#### [Excerpted text]

[Start of Attachment]

Net Asset Value(s) & Interim Management Statement

RNS Number : 2765S
UK Commercial Property Trust Ltd
06 November 2013
 



 

 

6  November 2013

UK Commercial Property Trust Limited

 

Net Asset Value/ Interim Management Statement

For the three month period from 1 July 2013 to 30 September 2013

 

NAV GROWTH AND SOLID PERFORMANCE IN A RECOVERING MARKET

 

UK Commercial Property Trust Limited (LSE: UKCM), the largest Guernsey based, UK focused commercial property trust, today announces its Interim Management Statement for the three months to 30 September 2013 and unaudited quarterly Net Asset Value ("NAV") as at 30 September 2013.

 

Highlights

 

§ NAV per share* as at 30 September 2013 of 69.5p (30 June 2013: 68.9p), an increase of 0.9%; 

 

§ The portfolio is now valued at £1,028.4 million. This represents a like-for-like increase of 1.0% in the quarter before capital expenditure, marginally below the IPD Monthly Index, and primarily driven by capital value increases in the Company's South East Industrial and Central London Office markets;

 

§ The Company intends to declare a third interim dividend, in respect of the period from 1 July to 30 September 2013, of 1.3125p per Ordinary Share, with ex-dividend and payment dates of 13 November 2013 and 29 November 2013 respectively;

 

§ Based on an annual dividend of 5.25p and share price as at 30 September 2013 of 74.5p, the Company's shares currently yield 7.0%, which compares favourably to the IPD Monthly All Property Initial Yield of 6.3% and the FTSE All-Share Index yield of 3.4%;

 

§ Gearing of 21.5% (gross borrowings (excluding swaps) divided by total assets less current liabilities) remains the lowest in the Company's peer group.Net gearing (borrowings (excluding swaps) less cash divided by total assets less current liabilities and cash) was 16.8%;

 

§ In the nine months to 30 September 2013, the Company has produced a share price total return of 20.3%, markedly outperforming the 5.9% total return on the IPD Monthly Index. Over a five year period the Company has produced a share price total return of 47.6% and NAV total return of 22.7%, both outperforming the IPD Monthly Index (18.5%) and the FTSE Real Estate Investment Trusts Index (7.2%) over the same period;

 

§ Void rate of 6.1% (8.8% including tenants in administration), significantly below the IPD benchmark of 10.0%.

[End of Attachment]

#### [Input data]
[Start of Attachment]

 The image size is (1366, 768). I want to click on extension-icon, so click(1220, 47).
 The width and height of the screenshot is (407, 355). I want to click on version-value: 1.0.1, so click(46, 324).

[End of Attachment]

Decide whether each statement agrees with the UK Commercial Property Trust statement above, answering yes or no and quoting the words of the statement that settle it: (a) NAV per share as at 30 September 2013 was 69.5p; (b) the third interim dividend is to be paid on 13 November 2013; (c) the void rate including tenants in administration was above the IPD benchmark. The material that comes after the statement is separate from it.

(a) Yes: "NAV per share* as at 30 September 2013 of 69.5p"
(b) No: "with ex-dividend and payment dates of 13 November 2013 and 29 November 2013 respectively"
(c) No: "Void rate of 6.1% (8.8% including tenants in administration), significantly below the IPD benchmark of 10.0%."